Segment Start: Given text

Wells turned pro in 1909. On 27 February 1911, at the National Sporting Club in London he defeated Freddie Welsh in a twenty-round bout to win the lightweight championship of Great Britain and take home the Lonsdale belt, becoming the first Jewish boxer to hold the honor. The win simultaneously bestowed the EBU's (European Boxing Union) lightweight championship.

On 2 June 1911, he defeated the great Jewish New York boxer Leach Cross at the Harlem Casino in New York by newspaper decision. The Montreal Gazette noted that the "bout went the full ten rounds, Wells having all the better of it." The New York Times agreed with the decision of the Gazette. Wells delivered two hard blows in the ninth that proved his hitting power against a boxer who was noted for exceptional defensive skills.

Remarkably, only three weeks after defeating Leach Cross, Wells defeated highly rated boxer "Philadelphia" Pal Moore on 24 June 1911 in a twelve round points decision at the Armory in Boston. Moore fought a host of champions in his career.

Segment End: Given text
Segment Start: Provided data

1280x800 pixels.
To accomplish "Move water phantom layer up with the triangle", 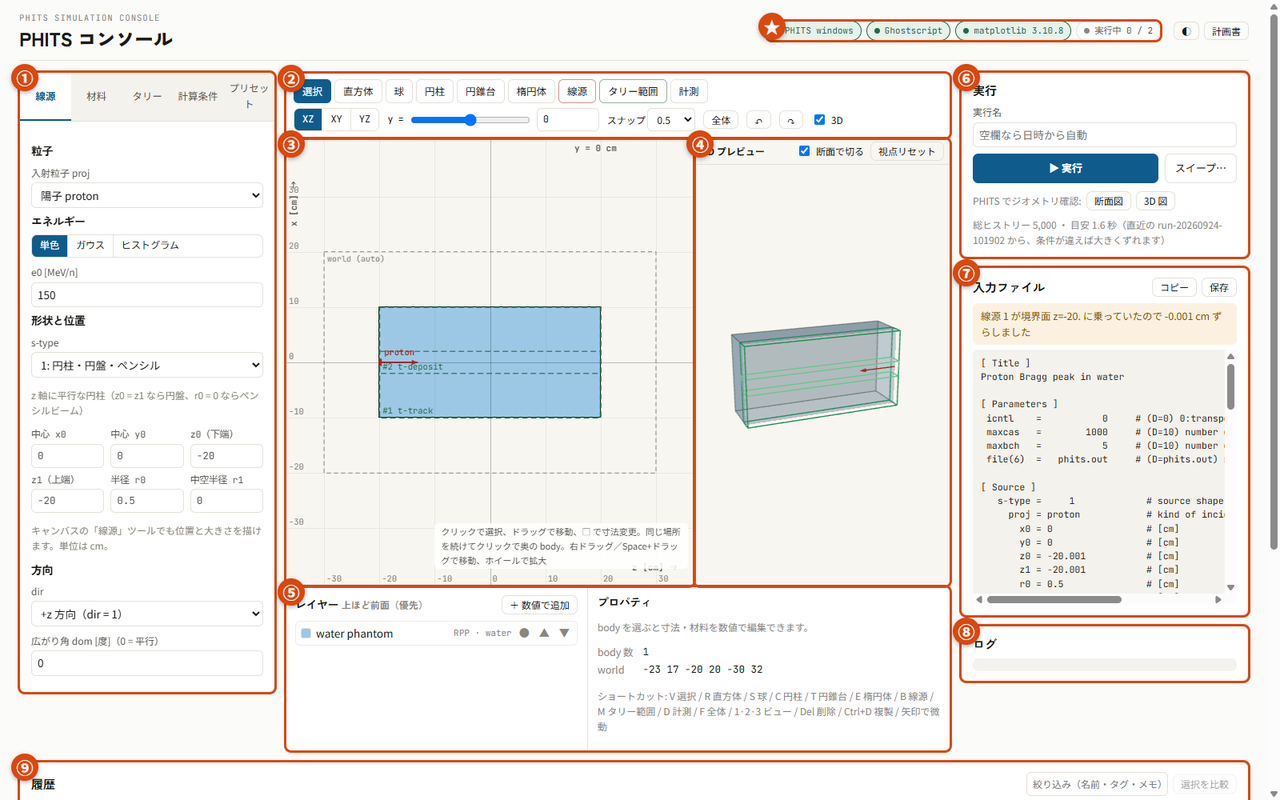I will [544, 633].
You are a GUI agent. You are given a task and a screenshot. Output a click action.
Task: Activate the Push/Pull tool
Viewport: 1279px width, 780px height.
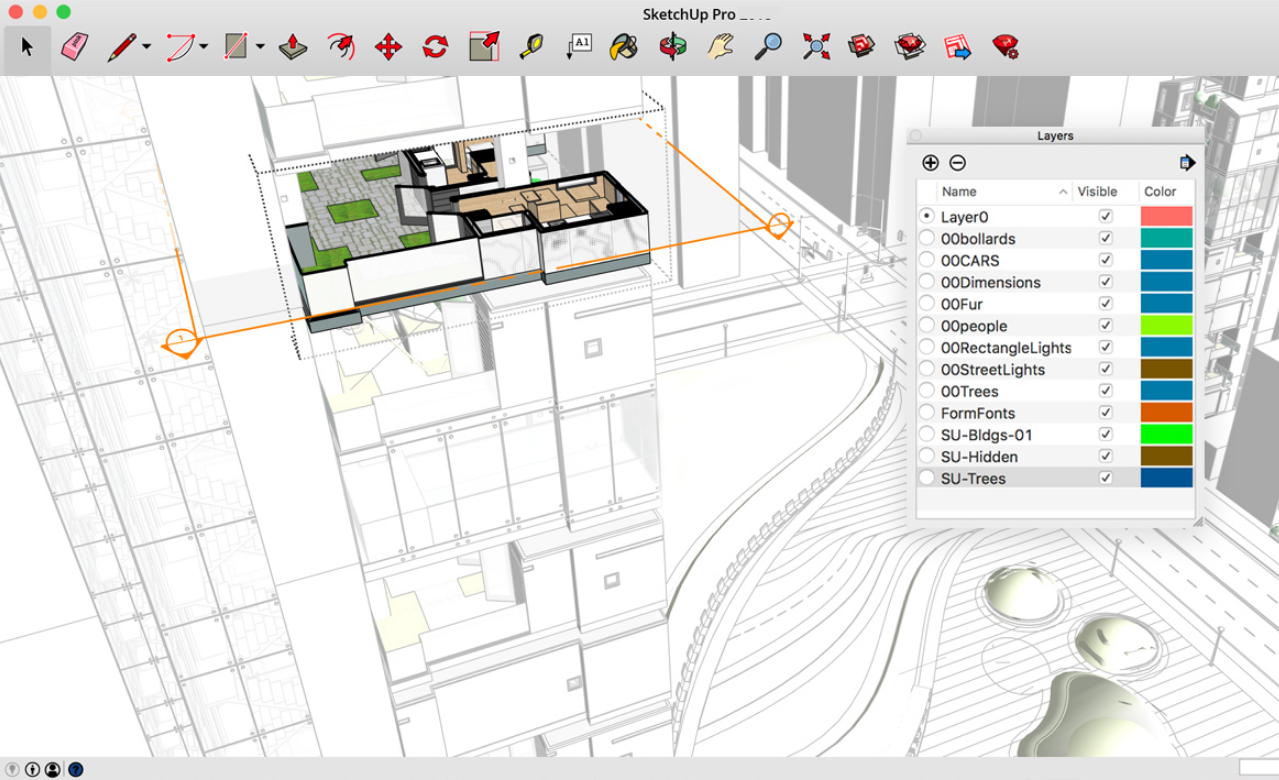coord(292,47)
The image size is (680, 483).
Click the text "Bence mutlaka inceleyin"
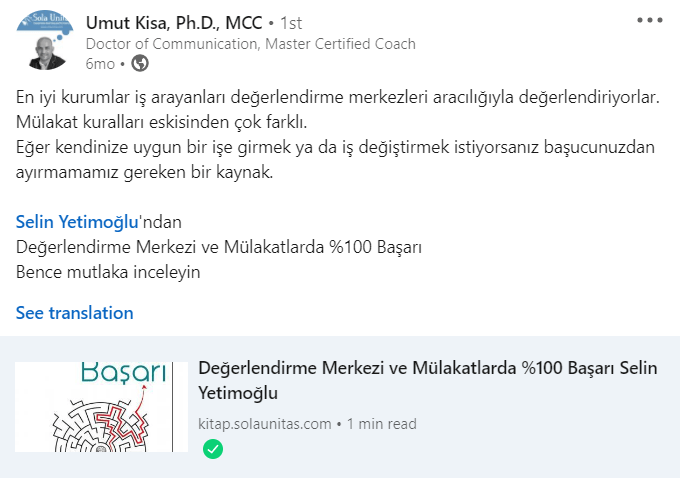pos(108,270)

Segment End: Provided data

Activity A
From the text on Wells's boxing career, output word for word the part that opens with the words containing "On 2 June 1911, he" and closes with "in his career.".
Activity B
List every boxer whom the text on Wells's boxing career says Wells defeated.
The data placed after the text on Wells's boxing career is separate material.

Answer space A
On 2 June 1911, he defeated the great Jewish New York boxer Leach Cross at the Harlem Casino in New York by newspaper decision. The Montreal Gazette noted that the "bout went the full ten rounds, Wells having all the better of it." The New York Times agreed with the decision of the Gazette. Wells delivered two hard blows in the ninth that proved his hitting power against a boxer who was noted for exceptional defensive skills.

Remarkably, only three weeks after defeating Leach Cross, Wells defeated highly rated boxer "Philadelphia" Pal Moore on 24 June 1911 in a twelve round points decision at the Armory in Boston. Moore fought a host of champions in his career.

Answer space B
Freddie Welsh, Leach Cross, "Philadelphia" Pal Moore